Gout-treating drug febuxostat has been approved as the first-line therapy for patients suffering from moderate to severe kidney disease or liver cirrhosis, the National Health Insurance Administration (NHIA) said.
As of this month, about 20,000 current, high-risk patients can benefit from the Feburic 80mg Tablet.
Agency data show that about 672,000 to 709,000 Taiwanese sought medical attention for gout between 2008 and 2010.
In April 2012, febuxostat had only been approved for patients who had not responded well to traditional drugs for reducing uric acid production: allopurinol and benzbromarone.
The agency said the new revision allows patients with moderate and severe chronic kidney diseases, and those with liver cirrhosis, who are suffering from gout at the same time, to be administered with febuxostat as first-line therapy.
People with impaired kidney function are prone to allopurinol-induced hypersensitivity syndrome, or Stevens-Johnson syndrome, and benzbromarone is not recommended for people with known hepatic diseases, the national health agency said.
The estimated expenditure for the change would be about NT$20 million to NT$30 million (US$660,000 to US$990,000) a year, the agency added.

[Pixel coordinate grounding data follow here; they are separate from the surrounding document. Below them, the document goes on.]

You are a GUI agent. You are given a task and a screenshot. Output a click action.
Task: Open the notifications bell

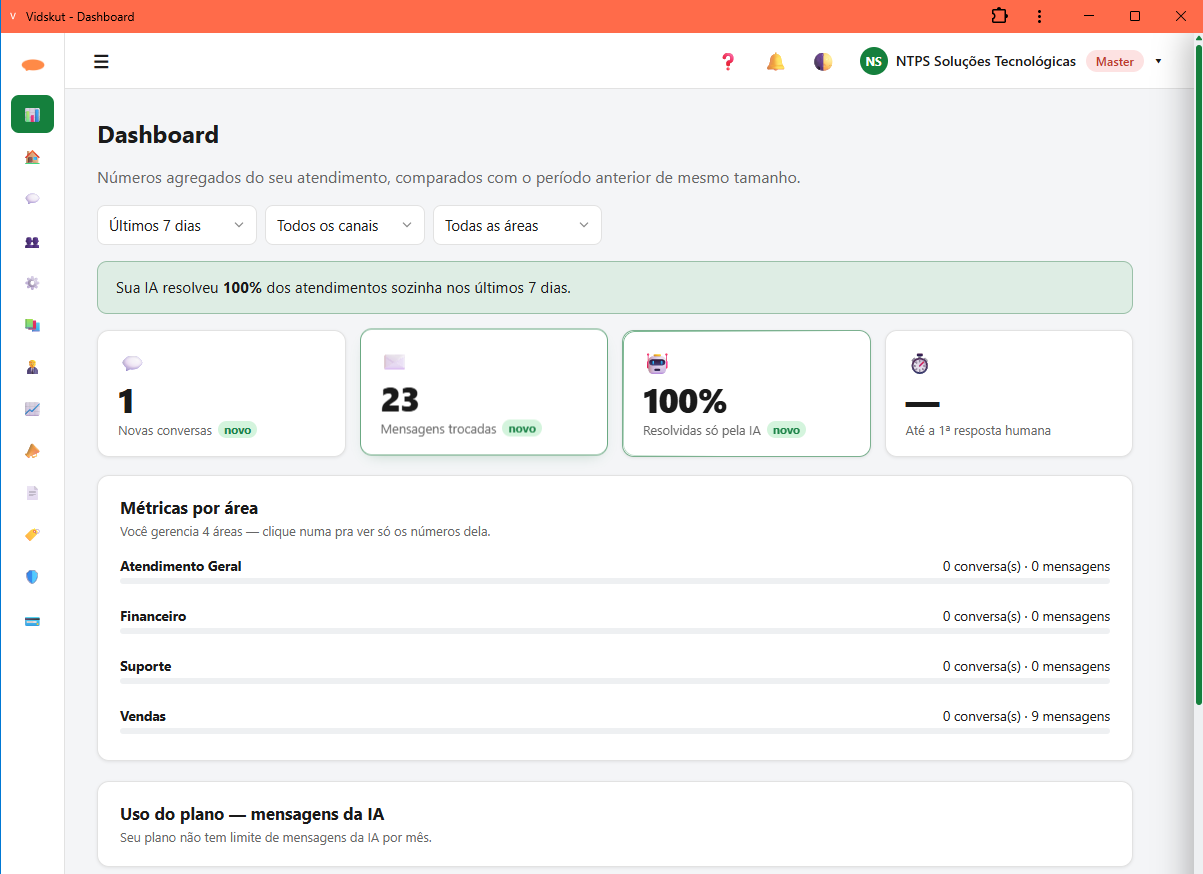click(x=775, y=62)
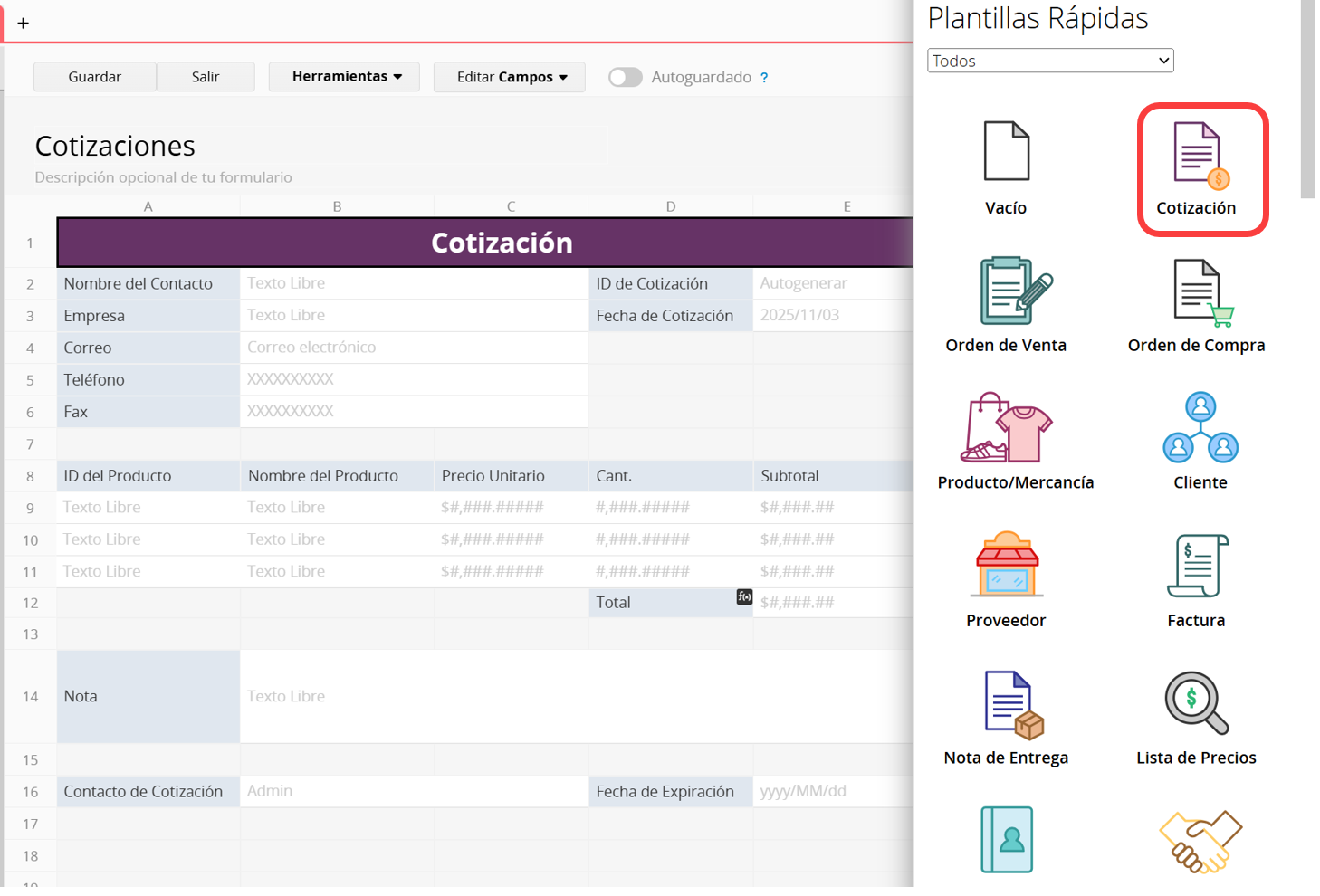Pick the Factura invoice template
The height and width of the screenshot is (896, 1320).
click(1197, 566)
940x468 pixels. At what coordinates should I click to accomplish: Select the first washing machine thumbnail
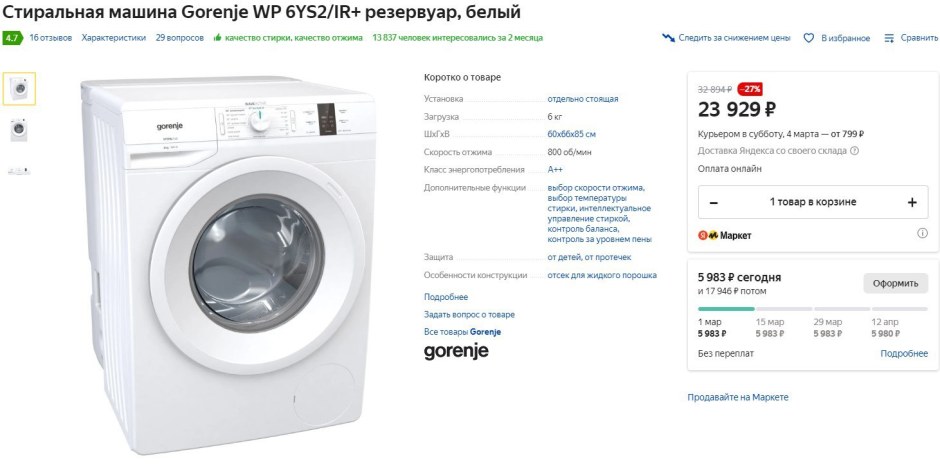click(x=19, y=89)
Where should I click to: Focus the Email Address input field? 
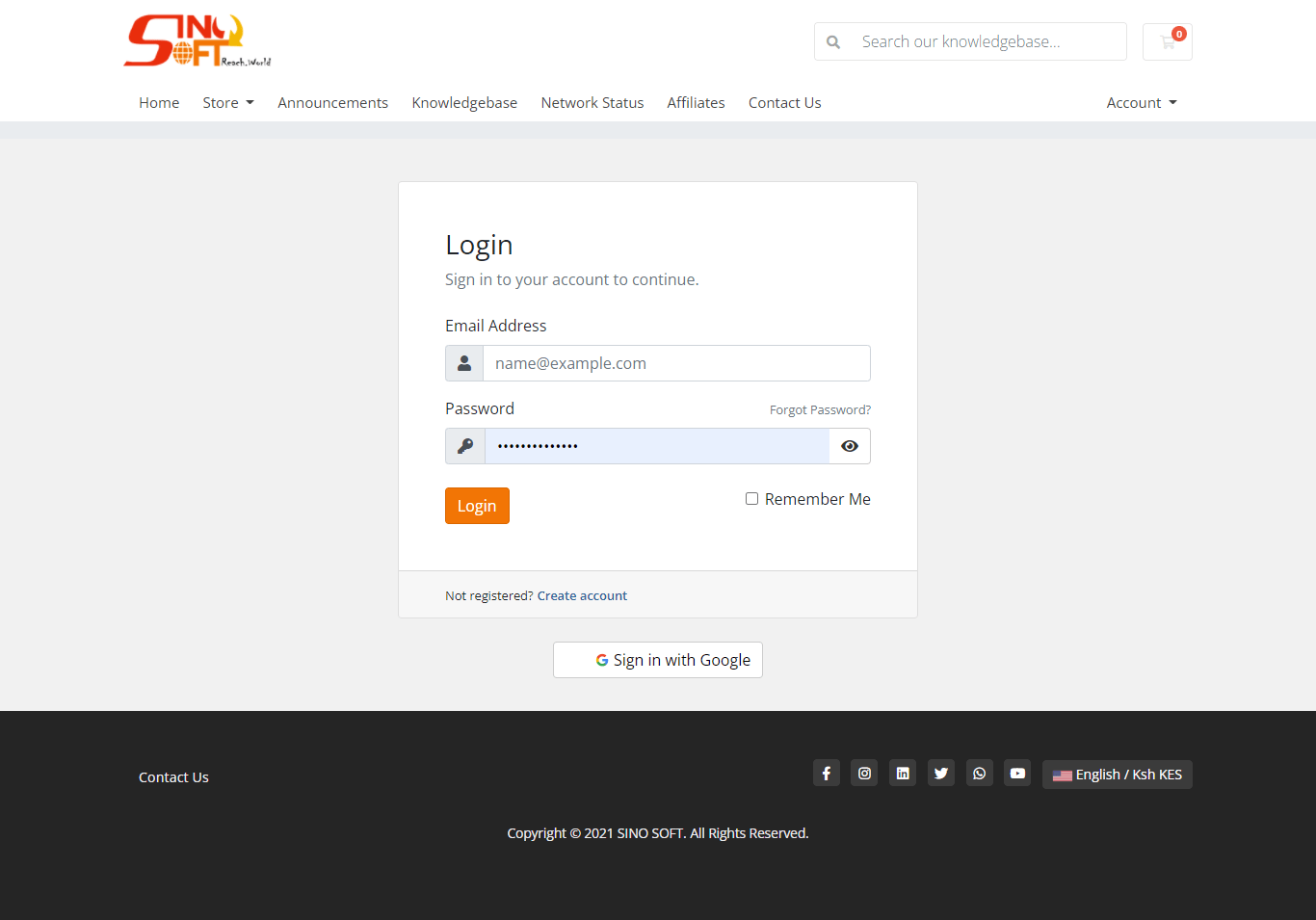click(x=676, y=363)
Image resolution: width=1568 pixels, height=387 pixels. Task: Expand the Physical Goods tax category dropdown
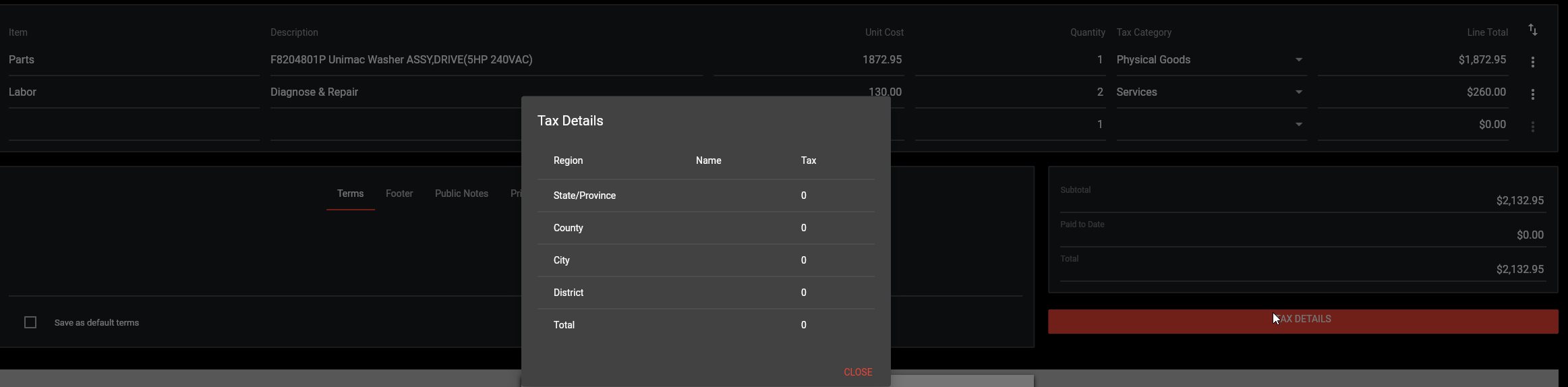tap(1211, 60)
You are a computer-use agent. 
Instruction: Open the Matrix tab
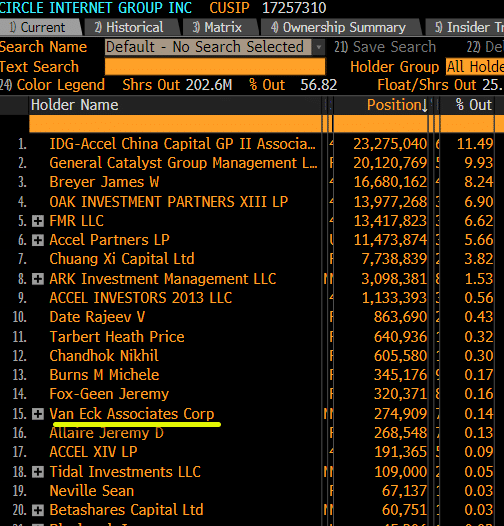217,28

Gout is caused by high levels of uric acid in the blood, the occurrence of which can be genetic or determined by diet, the agency said.
The existing treatment relies mainly on drugs, supported by diet control and exercise.
The combined treatment can keep 99 percent of occurrences of gout under control and reduce the risk of complications such as hyperuricemia, acute gout attack, gouty tophi, chronic gouty arthritis or renal diseases, the agency added.